Now I have to spend some bucks on tooling and a vise.
What are you G0704 users using for a vise?
What types of end mill holders or collets do you recommend?
I am interested in trying out the TTS quick change tooling has anyone used this?
I plan on ordering the DVD set that Hoss offers some time in the next couple of months.
Thanks for all your help in advance...


----------



## Smudgemo (Mar 23, 2013)

Order a the 37T plastic gear so you have an extra on hand.  My 4" import vise fits pretty well and is really nice, but any 4" ought to be good.  I'd consider the ER-32 collet set because changing R8 collets is a pain with the small wrench/bolt head.  I got the Er-25 set for my horizontal mill and they are nice.  
The set of 8 cutters from Grizzly (half 2 flute, half 4) seem to work well, and you don't have to try and figure out what you might use the most.

-Ryan


----------



## fretsman (Mar 23, 2013)

Congrats on the new purchase, but also I'm sorry to hear about the injury. In regards to the vise, I can't argue with the 4" import if you can afford it as that's definitely the way to go. I have the cheaper Shars and it has served my well for about a half a year so far. 

I will be building the butterfly impact wrench power drawbar, (I'm using it now, just not attached to the mill yet) and I purchased the special tormach 3/4" collet and also a set of these:

http://www.ebay.com/itm/251139490102?ssPageName=STRK:MEWAX:IT&_trksid=p3984.m1438.l2649

Excellent grind work and a great deal. 

Have fun-
Dave


----------



## wrmiller (Mar 23, 2013)

I'd be interested in you impressions, once you get to play with your new toy! I am considering this or the PM25MV machine as well. It will probably be a month or so before I pull the trigger on this.

Bill


----------



## kd4gij (Mar 24, 2013)

I have a g0704 and been happy with it. It does everything I need. This is how I deal with the small draw bar nut.


----------



## 24more (Mar 24, 2013)

I also just took in a new G0704. All I have done is the break in and made some aluminum chips. I ordered a 5" from enco with the free shipping. It was $127. It is heavy and I feel it will do what I need.


----------



## 24more (Mar 24, 2013)

kd4gij said:


> I have a g0704 and been happy with it. It does everything I need. This is how I deal with the small draw bar nut.



How does that work with the bigger sleeve nut under the hex nut?  I am confused. What's the bigger sleeve but for over the draw bar?


----------



## kd4gij (Mar 24, 2013)

The sleave nut is the stock part. it ejects the collet when you losen the draw bar. The draw bar has a 10mm square head witch is a pain so I cut a piece of 13/16" hex bar and broched a square hole to press on. Now I use a 13/16" wrench insted of 10mm.


----------



## fretsman (Mar 24, 2013)

kd4gij said:


> I have a g0704 and been happy with it. It does everything I need. This is how I deal with the small draw bar nut.



Question for you, is the matching green paint you used, the one that Grizzly sells? Is it spray or brush on?

Thanks,
Dave


----------



## kd4gij (Mar 24, 2013)

AIM 1 – According to the G0704 forum thread, why did kd4gij press a piece of hex bar onto the draw bar? Answer in one to three sentences.
AIM 2 – Output the passage of the G0704 forum thread that opens with the words containing "## Smudgemo (Mar" and closes with "use the most.".
AIM 3 –
Answer these questions from the G0704 forum thread:
(a) How much did 24more pay for the 5" vise from Enco?
(b) How many cutters are in the Grizzly set Smudgemo mentions, and how are they split?
(c) According to kd4gij, what does the stock sleeve nut do?
None of the entries are needed here.

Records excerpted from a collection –

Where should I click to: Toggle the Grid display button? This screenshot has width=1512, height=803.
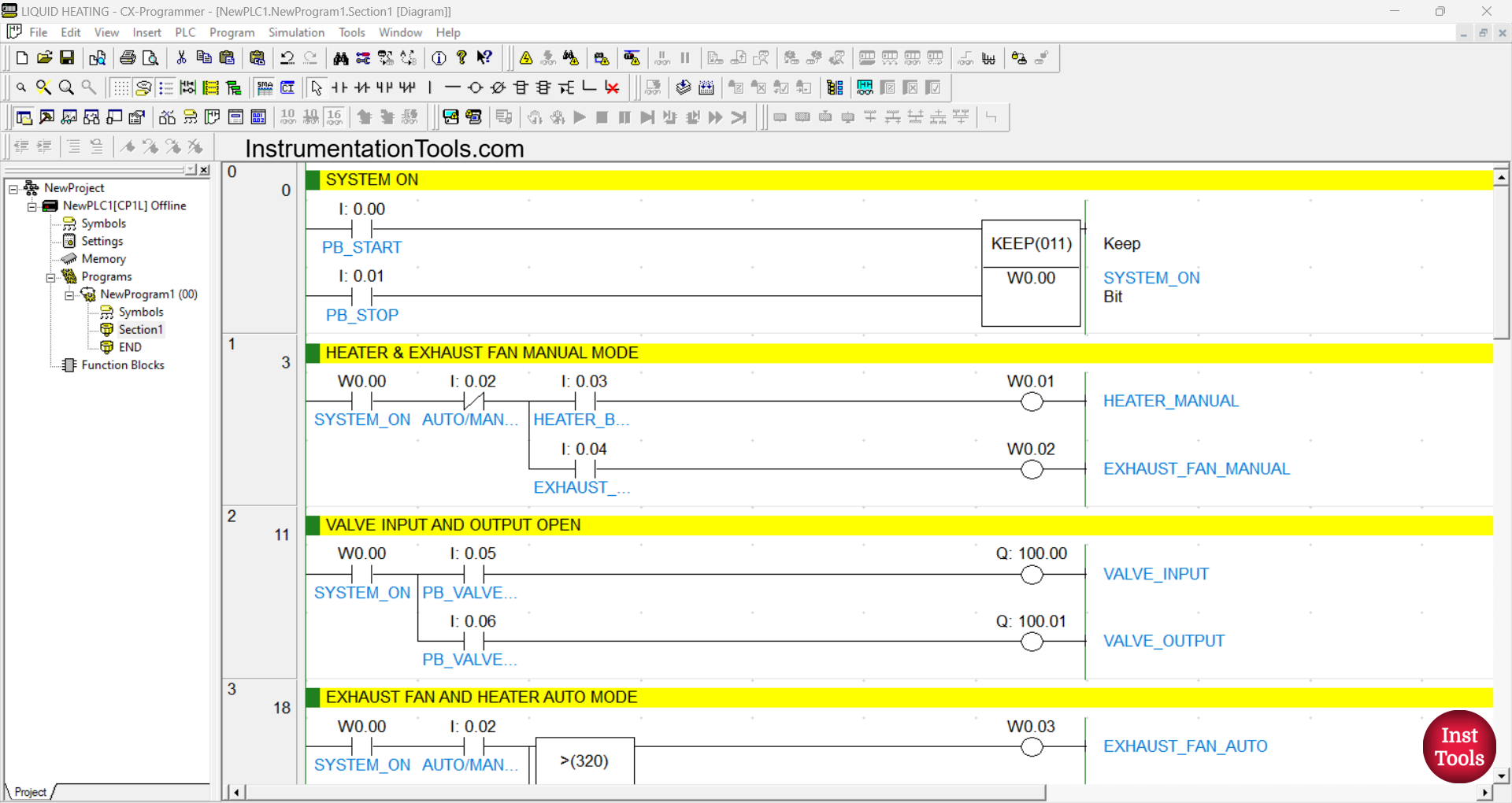(x=120, y=87)
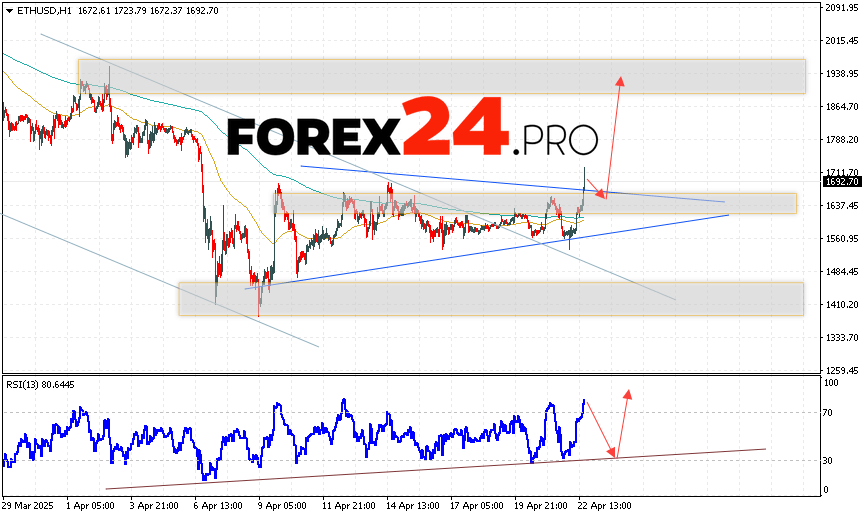
Task: Select the short red downward pullback arrow
Action: [x=595, y=188]
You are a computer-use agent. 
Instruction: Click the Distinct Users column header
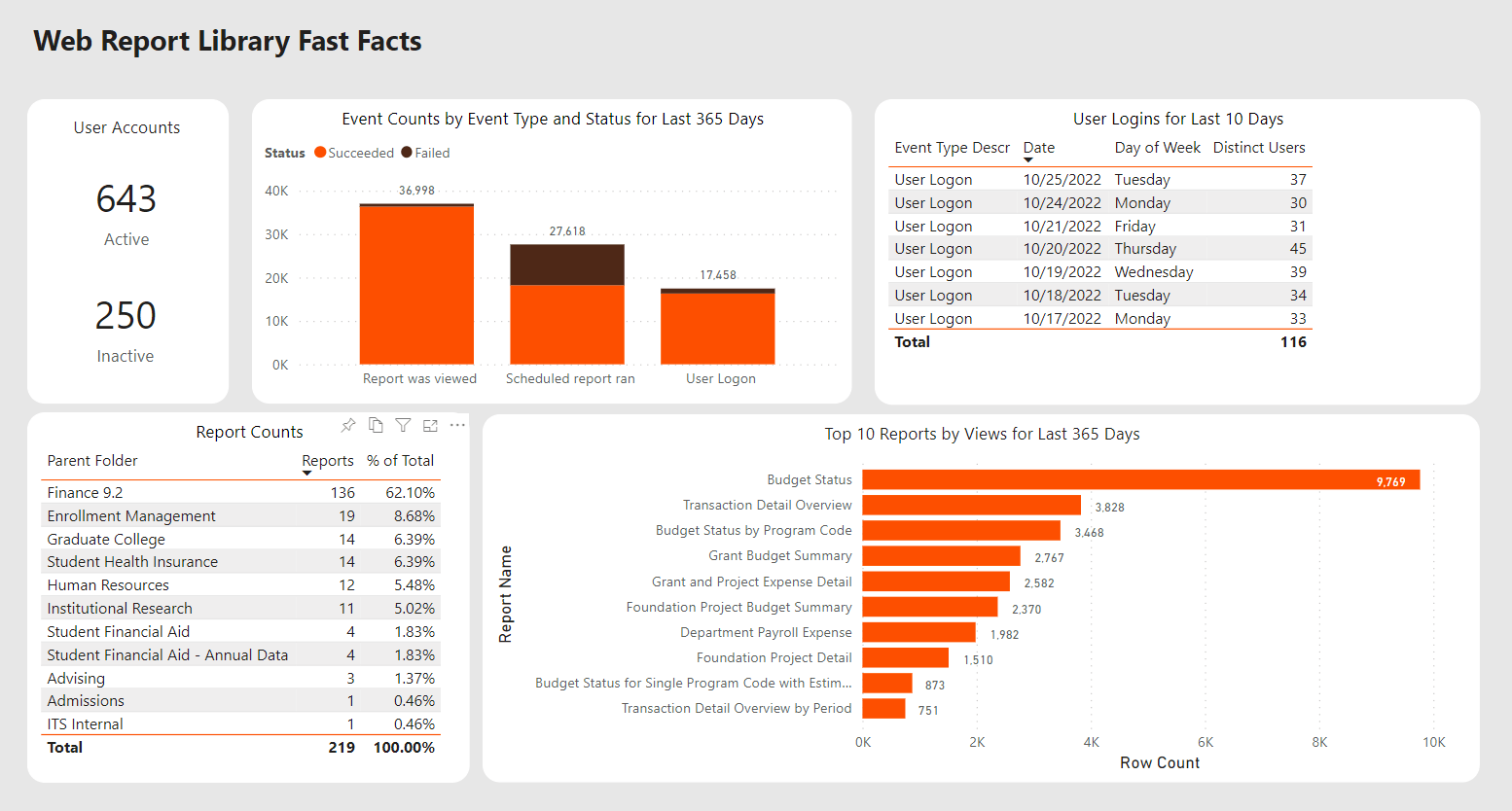click(1258, 148)
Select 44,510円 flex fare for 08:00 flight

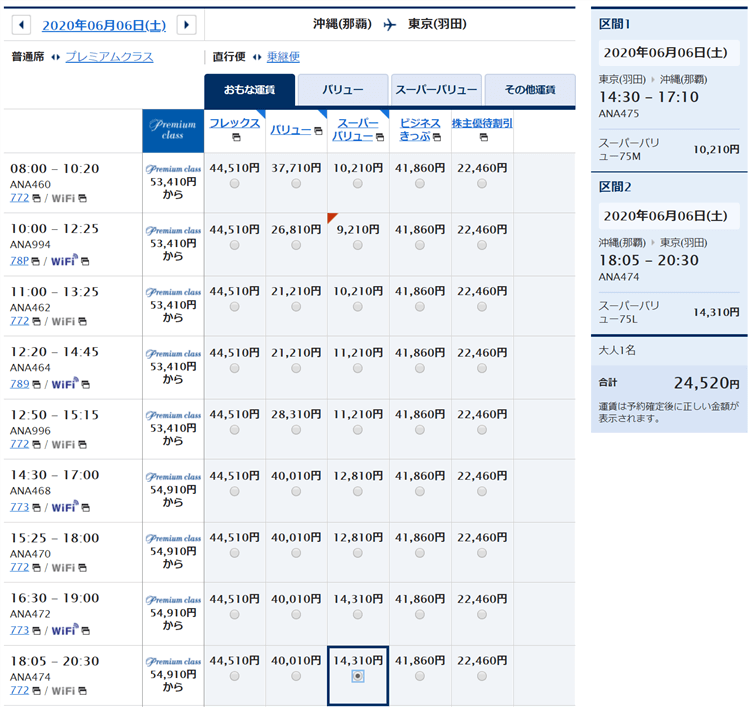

FULL ANSWER 1 – The stock draw bar has a 10mm square head, which kd4gij found a pain to use. Pressing a piece of 13/16" hex bar with a broached square hole onto it means a 13/16" wrench can be used instead of a 10mm one.

FULL ANSWER 2 –
## Smudgemo (Mar 23, 2013)

Order a the 37T plastic gear so you have an extra on hand.  My 4" import vise fits pretty well and is really nice, but any 4" ought to be good.  I'd consider the ER-32 collet set because changing R8 collets is a pain with the small wrench/bolt head.  I got the Er-25 set for my horizontal mill and they are nice.  
The set of 8 cutters from Grizzly (half 2 flute, half 4) seem to work well, and you don't have to try and figure out what you might use the most.

FULL ANSWER 3 –
(a) $127.
(b) Eight cutters, half 2 flute and half 4 flute.
(c) It ejects the collet when the draw bar is loosened.